Despite early skepticism, in the past two years, Paris and Berlin have been voicing a relatively aligned stance on the nature of the MGCS. Both sides anticipate a significantly lighter vehicle than the Leclerc XLR (139,000 lbs) or Leopard 2A8 (up to 160,000 lbs). The weight is expected to not exceed 110,000 lbs, which should reduce production and operating costs and simplify vehicle transportation. These may involve trade-offs in terms of vehicle protection, but heavy armor will likely be largely supplemented by active protective measures.

Both parties also demand the development of several auxiliary vehicles, contributing to a comprehensive set of desired combat capabilities. Paris and Berlin require a direct support vehicle and an unmanned vehicle armed with long-range missiles. The platform should be easily adaptable to new functions. Additionally, Germany and France demand enhanced tactical mobility and firepower from the new tank.

The last of these points has led to some debate. The German side allegedly argues for the more traditional Rheinmetall 130mm L/52 gun, while the French endorse the Nexter ASCALON 140mm caliber gun for telescopic ammo.

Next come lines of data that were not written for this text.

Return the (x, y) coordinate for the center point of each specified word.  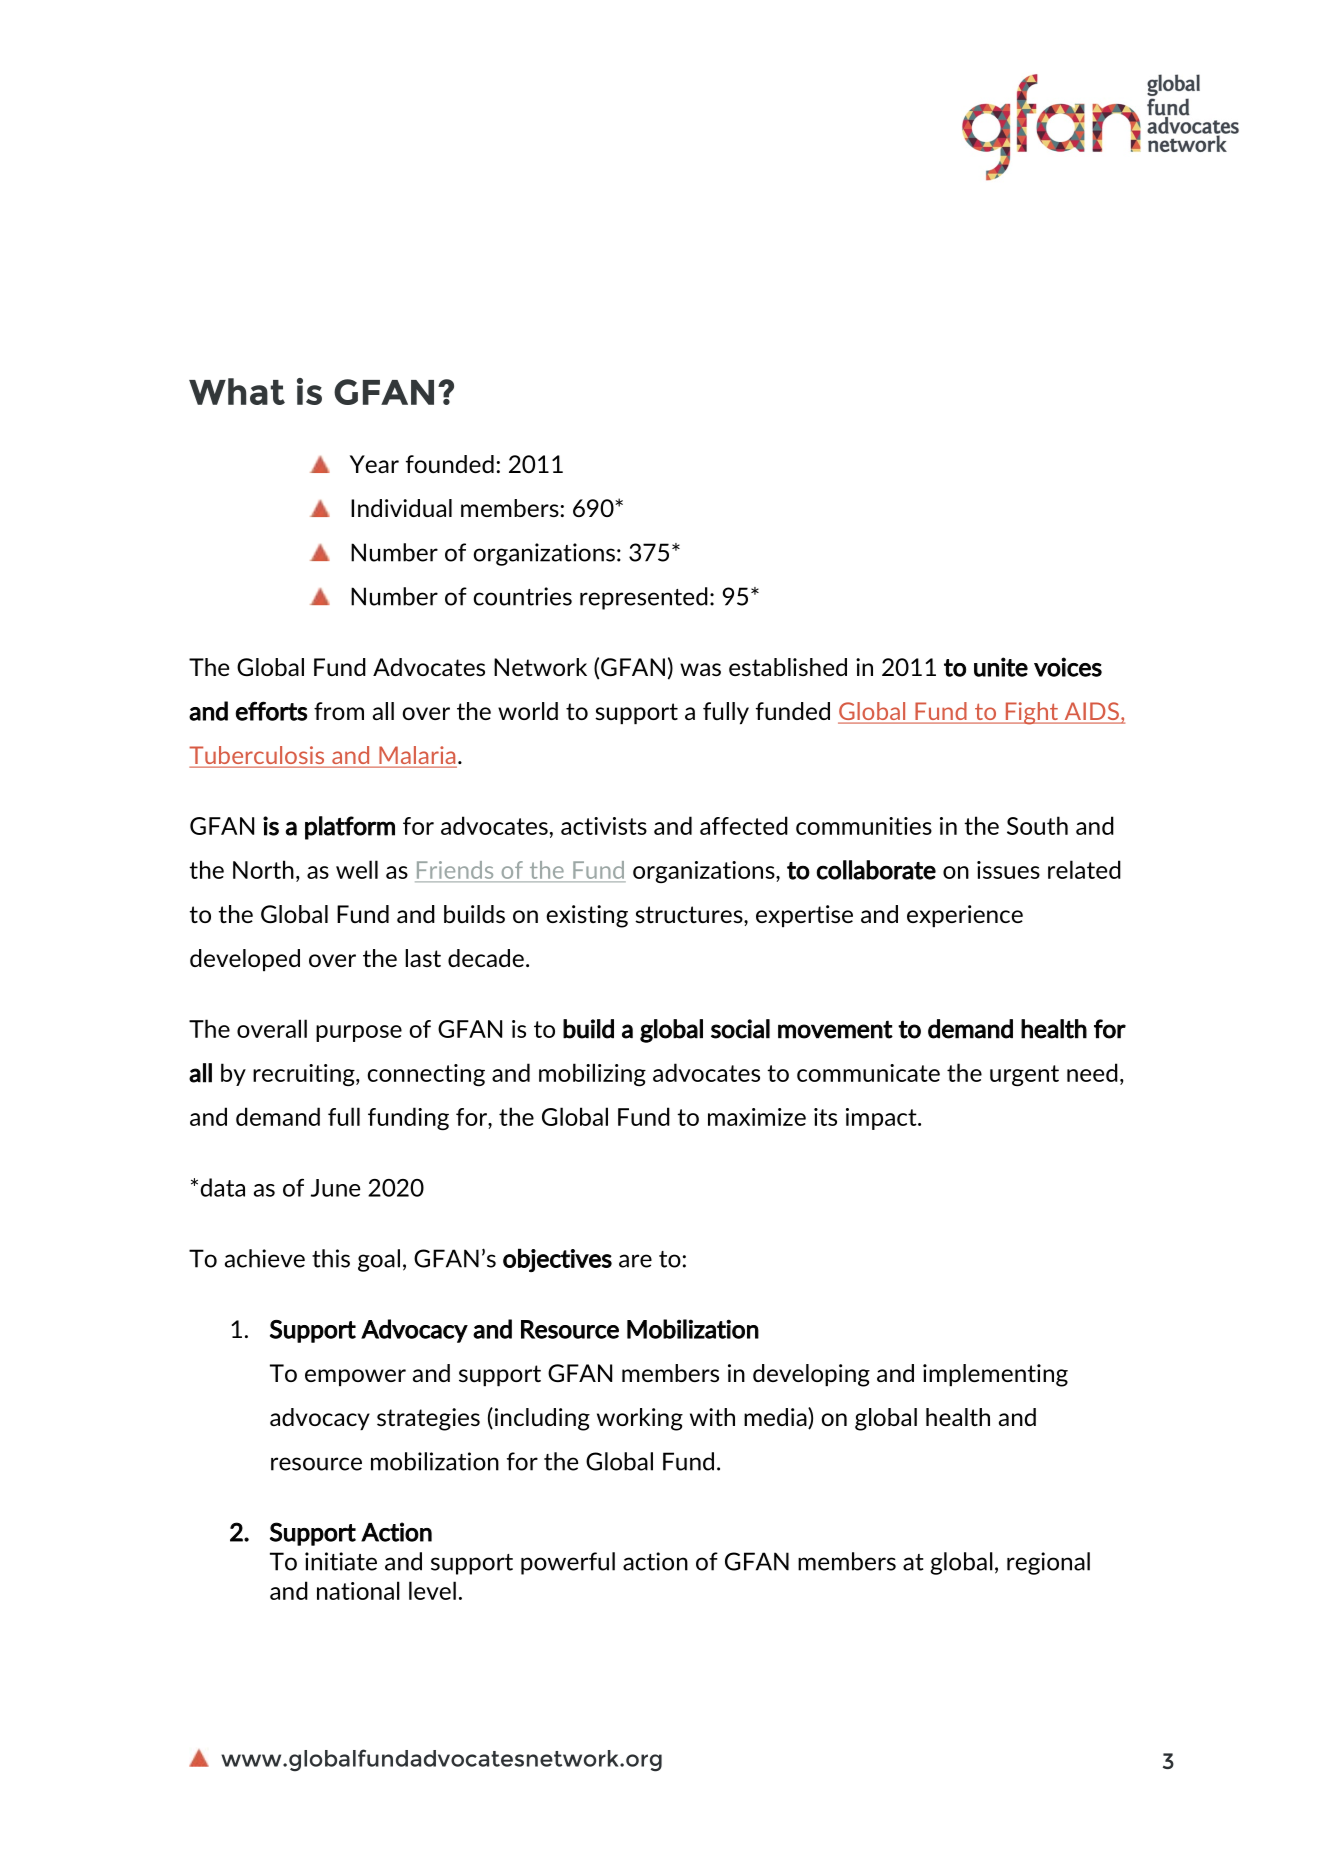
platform (350, 828)
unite (1001, 667)
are (635, 1261)
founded (450, 464)
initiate (341, 1561)
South (1037, 825)
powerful (568, 1563)
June (336, 1188)
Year (374, 464)
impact (882, 1119)
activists (604, 826)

It comes as no surprise that each side promotes their own solution, especially considering Rheinmetall's dominant position in Europe, which might ironically jeopardize the KNDS project. The company is pushing its modern KF51 Panther tank. Resorting to a heavier gun might entail a decrease in ammo supply. To avoid further delays, the partners need to resolve this armament issue promptly. Other significant aspects for the MGCS system include maintaining situational awareness, a comprehensive communication system, and artificial intelligence that supports the crew housed in a capsule within the hull.